Время шло в страхе, он жил, как в густом болотном тумане по осени, не зная, куда идет дальше, но никто не узнавал его, никто не спешил обвинить во всех смертных грехах. И Леший начинал понемногу успокаиваться в этих назойливых и неуправляемых страхах. Но одновременно с этим снова стало призывно-маняще нарастать воспоминание о горячих губах. Это происходило так, словно один кошмар сменялся другим. И вообще они словно были двумя сторонами одной медали. Если ему не хотелось повторения пережитого, значит, он боялся; если он не боялся, то ему хотелось повторения.

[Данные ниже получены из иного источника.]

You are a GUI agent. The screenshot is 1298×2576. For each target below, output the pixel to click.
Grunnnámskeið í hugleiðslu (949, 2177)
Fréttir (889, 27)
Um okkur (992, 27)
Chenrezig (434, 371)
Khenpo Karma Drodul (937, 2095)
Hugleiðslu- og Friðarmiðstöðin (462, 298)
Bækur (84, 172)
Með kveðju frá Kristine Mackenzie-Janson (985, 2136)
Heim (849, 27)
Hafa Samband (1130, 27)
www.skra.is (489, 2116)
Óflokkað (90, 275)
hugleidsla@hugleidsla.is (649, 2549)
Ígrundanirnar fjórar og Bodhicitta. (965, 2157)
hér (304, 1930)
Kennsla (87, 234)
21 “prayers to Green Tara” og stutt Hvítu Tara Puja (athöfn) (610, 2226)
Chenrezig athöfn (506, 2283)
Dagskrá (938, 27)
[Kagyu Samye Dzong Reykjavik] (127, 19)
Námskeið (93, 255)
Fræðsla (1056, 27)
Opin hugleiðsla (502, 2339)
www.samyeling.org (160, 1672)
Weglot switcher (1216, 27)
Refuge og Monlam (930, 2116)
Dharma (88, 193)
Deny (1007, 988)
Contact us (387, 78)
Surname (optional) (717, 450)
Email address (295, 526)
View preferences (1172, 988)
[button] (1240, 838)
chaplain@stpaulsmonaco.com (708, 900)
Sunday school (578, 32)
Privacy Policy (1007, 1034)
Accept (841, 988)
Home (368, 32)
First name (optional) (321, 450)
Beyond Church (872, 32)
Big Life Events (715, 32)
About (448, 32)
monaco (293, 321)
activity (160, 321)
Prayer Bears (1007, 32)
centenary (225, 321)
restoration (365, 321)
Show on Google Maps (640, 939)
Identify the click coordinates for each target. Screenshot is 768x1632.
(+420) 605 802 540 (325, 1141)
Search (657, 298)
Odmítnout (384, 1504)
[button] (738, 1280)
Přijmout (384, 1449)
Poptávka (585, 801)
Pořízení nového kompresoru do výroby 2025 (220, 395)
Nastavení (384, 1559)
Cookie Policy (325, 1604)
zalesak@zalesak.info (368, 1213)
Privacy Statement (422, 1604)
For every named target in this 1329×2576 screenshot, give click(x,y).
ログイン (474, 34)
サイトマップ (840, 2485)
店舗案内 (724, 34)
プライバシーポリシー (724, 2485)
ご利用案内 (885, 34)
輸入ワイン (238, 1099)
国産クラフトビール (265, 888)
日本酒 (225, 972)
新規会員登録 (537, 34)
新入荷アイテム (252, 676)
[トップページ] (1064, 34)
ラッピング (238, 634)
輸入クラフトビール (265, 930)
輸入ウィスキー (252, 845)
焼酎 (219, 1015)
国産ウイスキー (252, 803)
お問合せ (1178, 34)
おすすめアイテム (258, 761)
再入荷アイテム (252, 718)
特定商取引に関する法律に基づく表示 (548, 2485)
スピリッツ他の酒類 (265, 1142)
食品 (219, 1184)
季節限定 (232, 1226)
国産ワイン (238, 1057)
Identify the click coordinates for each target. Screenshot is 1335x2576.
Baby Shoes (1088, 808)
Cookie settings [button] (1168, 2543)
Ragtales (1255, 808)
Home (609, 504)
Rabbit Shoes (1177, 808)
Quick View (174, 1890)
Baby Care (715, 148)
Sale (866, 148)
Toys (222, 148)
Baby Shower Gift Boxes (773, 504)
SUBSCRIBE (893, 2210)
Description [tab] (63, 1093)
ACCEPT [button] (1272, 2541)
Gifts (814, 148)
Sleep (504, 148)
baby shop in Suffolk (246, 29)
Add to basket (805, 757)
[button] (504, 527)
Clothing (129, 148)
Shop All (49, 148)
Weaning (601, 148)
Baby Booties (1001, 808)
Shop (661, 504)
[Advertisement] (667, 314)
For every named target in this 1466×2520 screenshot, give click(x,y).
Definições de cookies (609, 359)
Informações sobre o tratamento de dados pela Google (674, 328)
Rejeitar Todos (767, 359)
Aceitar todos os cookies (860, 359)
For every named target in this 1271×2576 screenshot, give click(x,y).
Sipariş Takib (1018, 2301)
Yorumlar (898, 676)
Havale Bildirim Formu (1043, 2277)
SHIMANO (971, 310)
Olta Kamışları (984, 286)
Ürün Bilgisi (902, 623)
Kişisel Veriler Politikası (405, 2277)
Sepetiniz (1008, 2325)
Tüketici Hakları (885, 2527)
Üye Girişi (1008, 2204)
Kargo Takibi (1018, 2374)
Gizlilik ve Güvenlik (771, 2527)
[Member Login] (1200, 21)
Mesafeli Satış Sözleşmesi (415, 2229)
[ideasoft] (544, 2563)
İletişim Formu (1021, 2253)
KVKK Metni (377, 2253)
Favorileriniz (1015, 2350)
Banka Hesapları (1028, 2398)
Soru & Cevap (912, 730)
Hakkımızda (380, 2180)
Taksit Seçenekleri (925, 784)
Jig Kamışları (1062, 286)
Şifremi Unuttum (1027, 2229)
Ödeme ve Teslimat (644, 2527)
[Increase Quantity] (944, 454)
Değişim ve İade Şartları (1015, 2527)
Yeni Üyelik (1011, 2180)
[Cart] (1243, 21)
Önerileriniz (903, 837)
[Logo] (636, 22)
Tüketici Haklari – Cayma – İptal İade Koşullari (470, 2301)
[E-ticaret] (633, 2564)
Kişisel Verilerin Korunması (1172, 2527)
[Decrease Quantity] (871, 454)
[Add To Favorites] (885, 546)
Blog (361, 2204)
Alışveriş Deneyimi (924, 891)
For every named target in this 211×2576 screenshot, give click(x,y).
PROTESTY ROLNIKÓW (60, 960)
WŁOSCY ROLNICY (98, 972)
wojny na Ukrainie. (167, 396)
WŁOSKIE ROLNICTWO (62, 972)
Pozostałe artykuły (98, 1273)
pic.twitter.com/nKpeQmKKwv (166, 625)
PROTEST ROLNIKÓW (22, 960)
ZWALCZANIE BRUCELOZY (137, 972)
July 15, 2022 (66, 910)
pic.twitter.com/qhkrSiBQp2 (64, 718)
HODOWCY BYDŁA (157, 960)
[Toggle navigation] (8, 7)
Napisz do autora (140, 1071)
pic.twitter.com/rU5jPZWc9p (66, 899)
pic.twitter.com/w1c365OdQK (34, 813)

Этот период совпал с весенней сессией. И потому каждый экзамен давался Лешему с превеликим трудом. Сессия прошла; примерно одновременно, но вне зависимости от нее, ушли и страхи. А зов горячих губ стал настойчивее. Стал почти нестерпимым.
По окончании сессии, перед каникулами, в общежитии устраивался большой вечер. В актовом зале были танцы, потом все разбрелись по этажам, по комнатам. Здесь уже держались не учебными группами, как в аудиториях, а компаниями – кто с кем рядом жил, кто с кем дружил, а кто и случайно пристроился. Составлялись столы, выставлялось много выпивки и мало закуски. Леший был там и вместе с другими оказался в одной из комнат – то ли кто-то позвал его, то ли он сам разговаривал и, не заметив того, пошел, но, как всегда, чувствовал себя среди людей одиноким. Он почти ничего не пил, потому что не любил пьяных и сам ни разу в жизни допьяна не напивался.
Рядом с ним, на продавленной и скрипучей кровати сидела девушка с параллельного потока. Случайно рядом оказалась. Шумная, шебутная, заводная. Она пила за двоих, не выпускала изо рта сигарету, говорила со всеми сразу, в том числе и с Лешим. И все время толкала его сильным локтем в ребра. Больно толкала, но он терпел. Даже это казалось общением, и он ему радовался.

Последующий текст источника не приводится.